Motion detection in image sequences
Motion estimation is an important part of image analysis. Estimated motion vectors in image sequences may be used for e.g. motion detection, tracking, identification, segmentation, and 3d reconstruction. Moreover motion vectors may be used for motion analysis, e.g. detection of abnormal behavior.
Differential methods based on the so called optical flow belong to the most accurate methods for motion estimation. Optical flow methods are based on the assumption that pixel-values between images change only because of motion. The main drawback of optical flow methods is the complexity of the algorithms which may lead to long processing times. Figure 1 shows to images of the Middlebury test sequence “DogDance” and the estimated optical flow. The flow is color-coded according to the color code on the image on the right, i.e. dark red means large motion to the right, yellow means motion towards the bottom. It can be seen, that the girl moves to the right while the dog moves to the lower left side.

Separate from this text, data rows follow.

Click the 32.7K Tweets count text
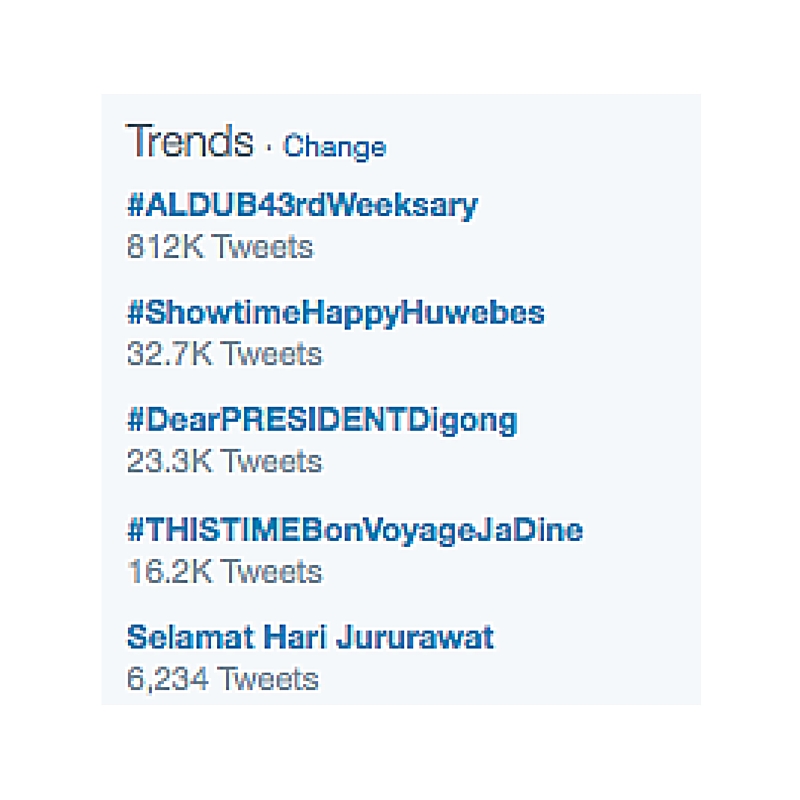Screen dimensions: 800x800 tap(224, 354)
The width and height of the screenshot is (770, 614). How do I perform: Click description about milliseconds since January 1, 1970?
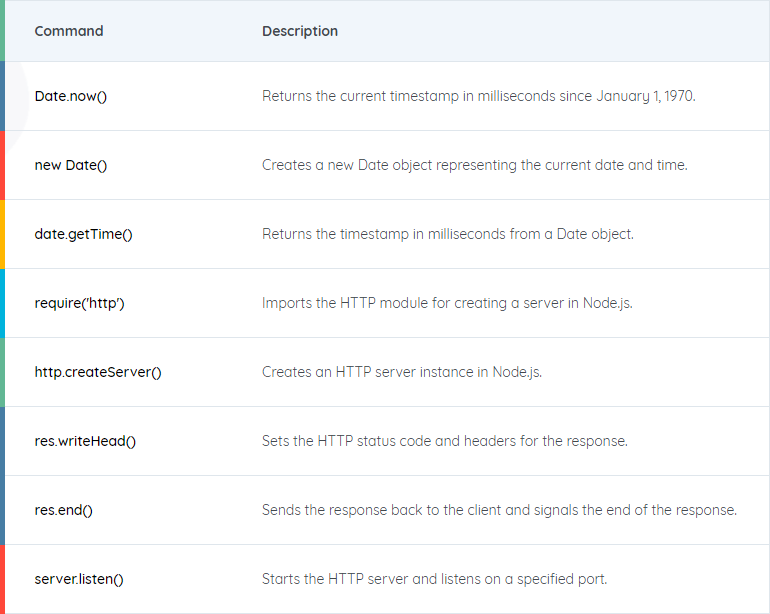click(478, 96)
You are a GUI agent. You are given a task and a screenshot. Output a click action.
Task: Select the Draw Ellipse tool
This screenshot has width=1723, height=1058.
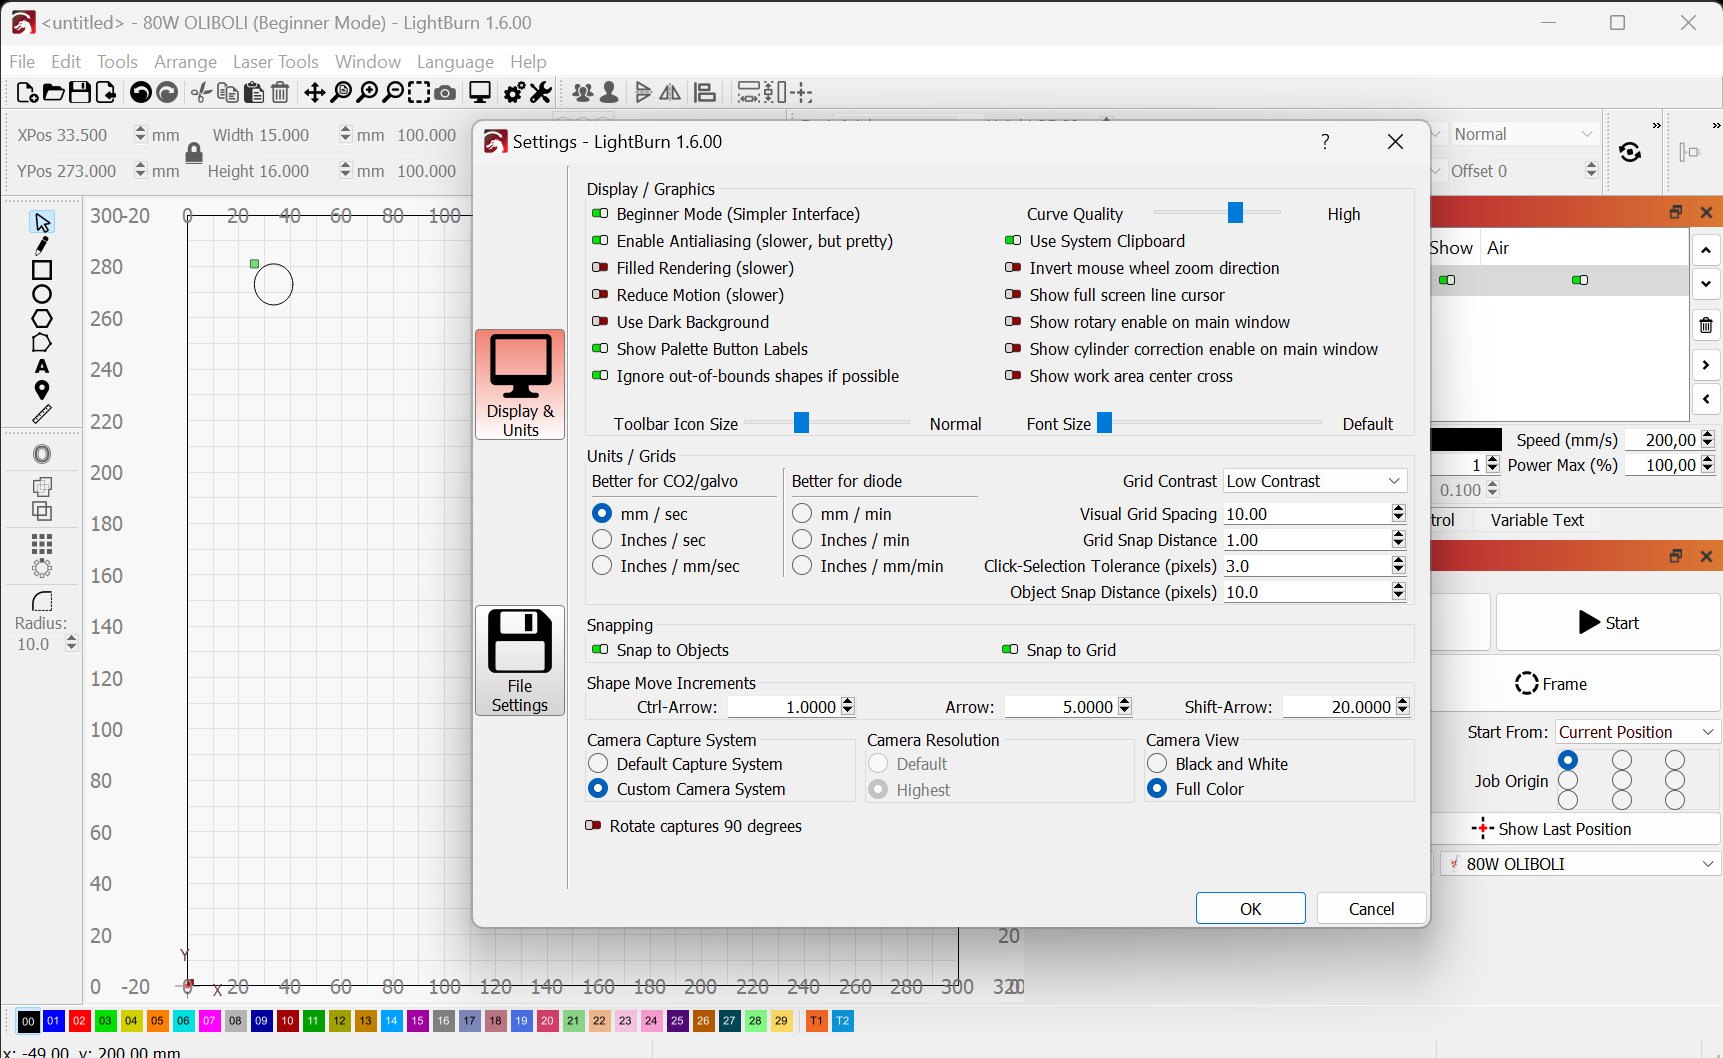[42, 294]
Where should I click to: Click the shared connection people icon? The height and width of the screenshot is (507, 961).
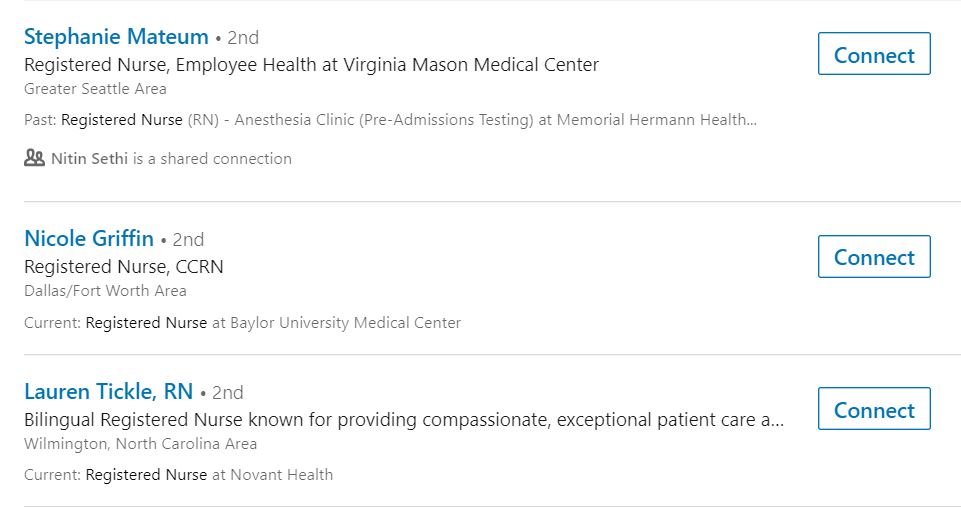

Current GPUs (Graphic Processing Units) process parallel algorithms much faster than standard PCs. Therefore GPUs are commonly used in image processing to achieve real-time processing of complex algorithms.
Several different methods for motion estimation based on optical flow have been developed at Fraunhofer IOSB. Some methods allow real-time processing of large images in real-time on GPUs, whereas other methods allow for computation of more accurate and reliable estimates.